Em março de 2023, esta coluna já trouxe especulações sobre os perigos da metodologia de participação proposta. Transcorridos oito meses, algumas daquelas previsões se concretizaram.

Legenda: De acordo com a metodologia adotada, ao final, as propostas serão votadas por delegados eleitos pela população na Conferência das Cidades, da qual sairá a base para a Minuta de Lei, a ser encaminhada à Câmara Municipal
Foto: Camila Lima

Listamos cinco fragilidades verificadas pela equipe e passíveis de serem compreendidas como descaso da Prefeitura de Fortaleza frente os cidadãos diretamente envolvidos nas etapas de atualização do Plano Diretor:

  • 1. Pela avaliação inicial, a divulgação dos eventos tem sido insatisfatória, descumprindo as Resoluções n° 25/2005 e 83/2009 do Conselho Nacional das Cidades, que tratam da necessidade de ampla publicidade destes momentos participativos, através de diversos meios de comunicação.
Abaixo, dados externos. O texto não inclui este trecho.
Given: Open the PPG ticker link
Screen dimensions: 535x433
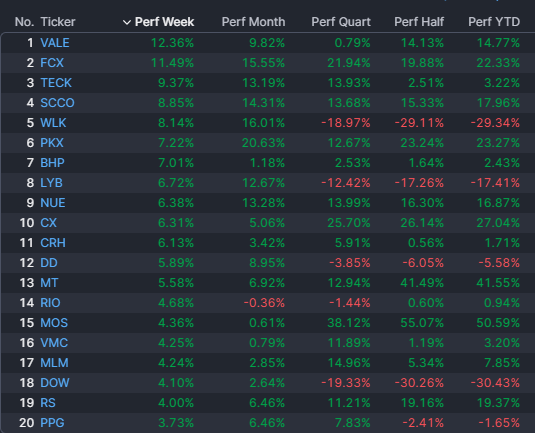Looking at the screenshot, I should pos(52,423).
Momento emblemático dessa situação aconteceu em um dos Fóruns Temáticos, realizado em 1º de agosto. Na oportunidade, ao verificar a origem dos participantes daquela reunião por manifestação individual, contabilizou-se maioria esmagadora de funcionários do poder público, fato a desequilibrar a indispensável diversidade na participação, em termos de diferentes seguimentos sociais, em especial da sociedade civil. 
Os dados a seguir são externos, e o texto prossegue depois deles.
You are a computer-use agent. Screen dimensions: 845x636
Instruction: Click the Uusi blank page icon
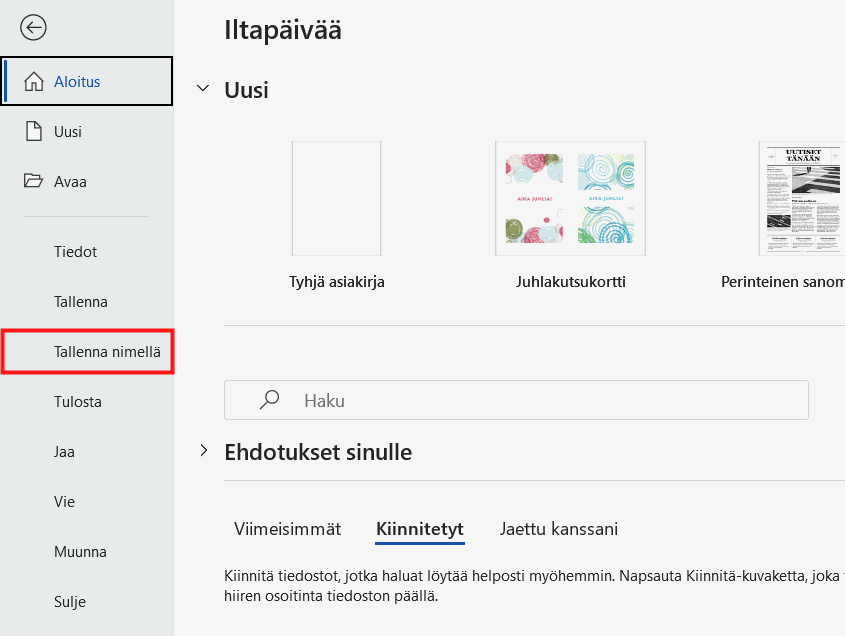pos(33,132)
  • 2. No momento de inscrição dos delegados, a burocracia e o indeferimento indevido de candidaturas desestimularam a proposição de vários representantes de movimentos sociais. Como resultado, vagas não foram preenchidas e com isso demandas de setores populares podem ficar descobertas; 
  • 3. O calendário de eleição dos delegados não foi cumprido e a realização da Conferência das Cidades ainda não aconteceu. A conferência, anteriormente agendada para os dias 2 e 3 de dezembro, foi adiada, sem indicação de nova data, até o momento de escrita desta coluna. Tal fato impossibilita aos candidatos e delegado que se planejem para participar do evento, caso eleitos; 
  • 4. Na última etapa de sistematização das informações sugeridas pela população para o Plano, foram criados momentos extras de discussão, porém o relatório escrito, produto do processo, não foi disponibilizado com antecedência para apreciação cuidadosa, fato a impedir a checagem detalhada entre o discutido e o registrado em papel; 
  • 5. Em novembro, de acordo com o relatado, as reuniões “participativas” apresentaram mudança na metodologia, o que gerou menos tempo de fala às pessoas interessados em levantar críticas, questionamentos e/ou sugestões. 
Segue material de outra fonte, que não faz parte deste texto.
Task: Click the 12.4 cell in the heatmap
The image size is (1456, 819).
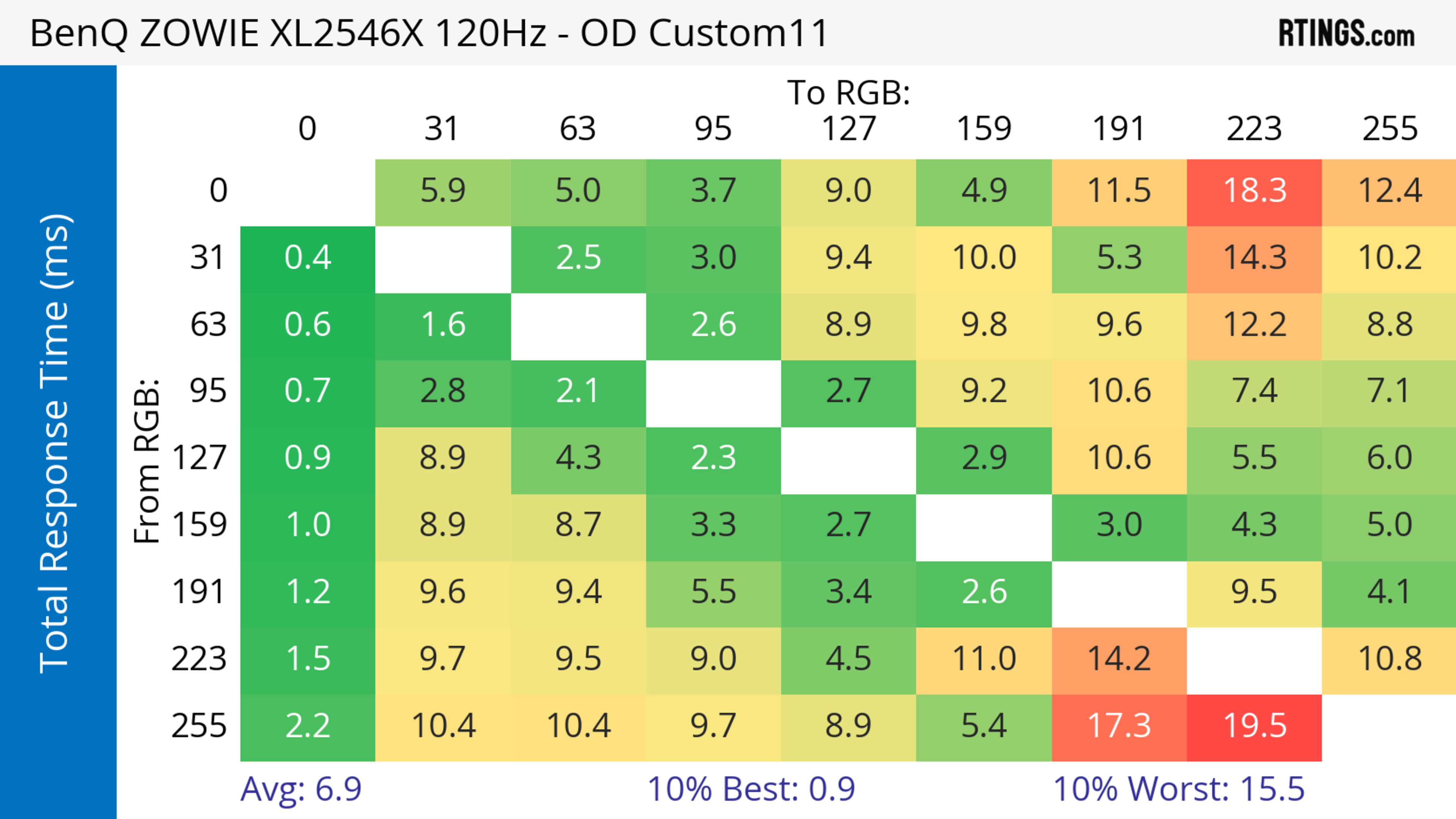Action: [1389, 191]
É urgente que a atual gestão municipal se pronuncie e se explique frente às fragilidades do processo de revisão do Plano Diretor listadas. Enquanto aos cidadãos preocupados com o presente e futuro da nossa cidade, será um banho de água fria constatar que a participação, conquista democrática por excelência, tornou-se letra morta esmagada pela burocracia e pelos interesses específicos revestidos de neutralidade tecnocrática.